The Center for World Performance Studies (CWPS) has awarded six awards to U-M faculty conducting innovative performance studies research across the globe.

Grant awards of $5,000 are available annually to individual faculty members to pursue research projects, both domestic and international, which employ performance studies research methods, including ethnography, performance as research, archival research, and performance analysis.

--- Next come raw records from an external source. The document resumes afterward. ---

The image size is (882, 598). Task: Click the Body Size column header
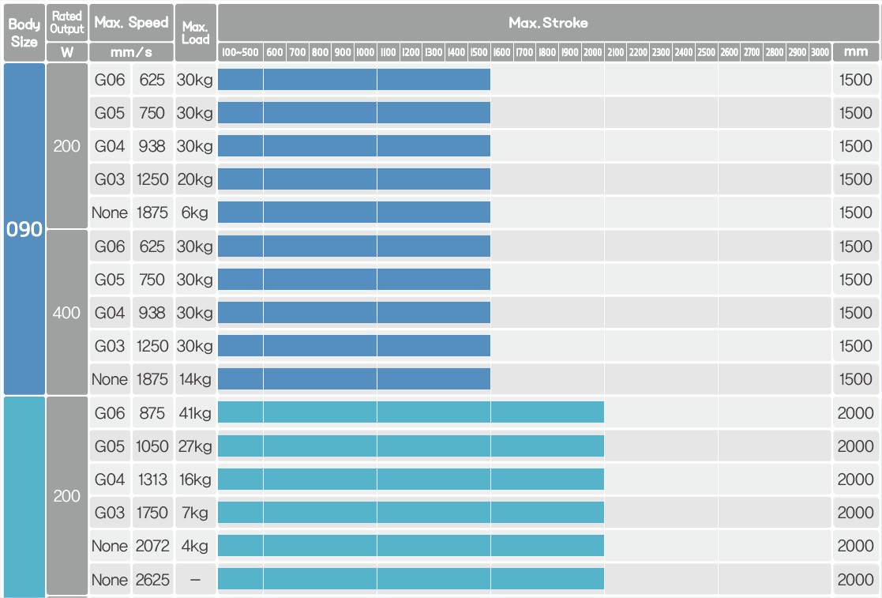24,32
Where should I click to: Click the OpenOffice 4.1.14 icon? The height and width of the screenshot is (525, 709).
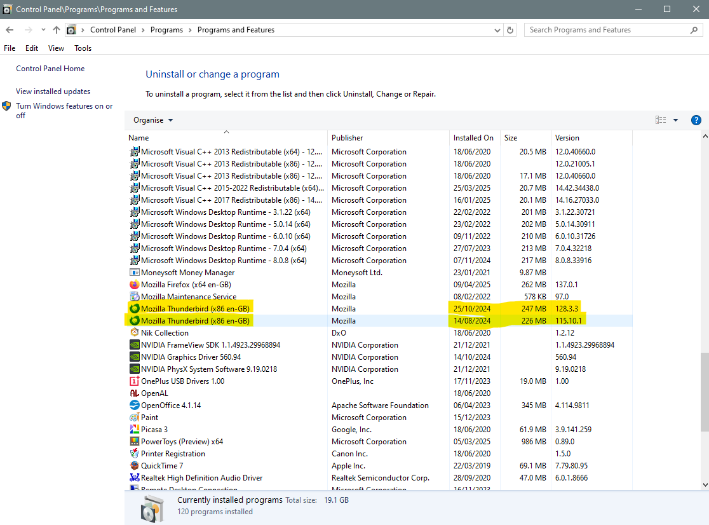(134, 406)
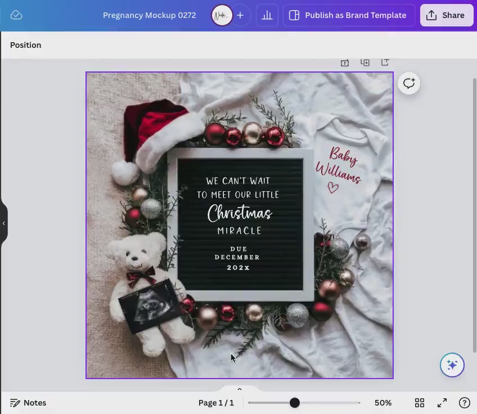Click the plus icon to add collaborators
The width and height of the screenshot is (477, 414).
click(240, 15)
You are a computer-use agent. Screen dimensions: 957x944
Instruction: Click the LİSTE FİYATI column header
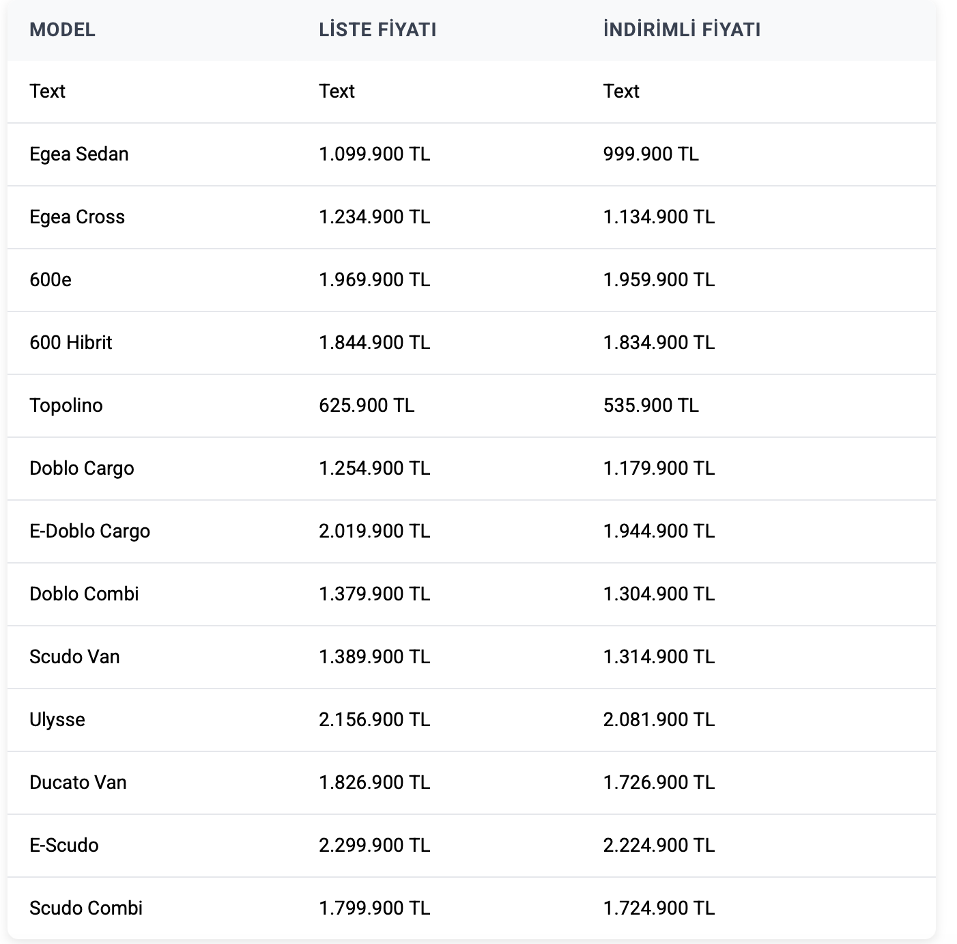pos(377,30)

The 2020 Faculty Fellows grants were awarded to the following faculty projects:

Kwasi Ampene
Associate Professor, Department of Afroamerican and African Studies

Musical Expressions and Traditions in the Borderlands: Collaborative Field Research at Aflao-Ghana
Collaborative field research with Kofi Kudonu of the University of Ghana, to study the impact of ambience and soundscape on Yeve religious rites at Aflao in Ghana.

Larry La Fountain-Stokes
Professor, Departments of American Culture, Romance Language & Literatures and Women’s Studies

Performing an Archipelago: Contemporary Performance Arts in Puerto Rico
To research contemporary alternative, black, queer, and women's performance in Puerto Rico.

Joseph Lam
Professor, Musicology

Kunqu performance and reception in Japan (2000-2020)
To conduct interviews with Japanese kunqu practitioners, and examine documents in theatre archives.

Alaina Lemon
Professor, Anthropology

Tremors: Stanislavsky Rests
To complete "Tremors: Stanislavsky Rests," a documentary/art film set in an international theatrical academy in Moscow.

Katherine Mendeloff
Lecturer, Residential College 

Collaborative development of "Wangari"s Prayer"
To support the collaboration of Kenyan playwright Rogers (Aroji) Otieno and Kate Mendeloff on environmental staging of a play about Nobel prize winning eco-activist Wangari Maathai.

Tiffany Ng
Assistant Professor, Music 

Activating Local Opportunities to Decolonize Carillons in Southern Africa
Research/performance and coalition-building work at post-colonial carillons in Cape Town (South Africa) and Réunion, followed by campus concert and panel at U-M.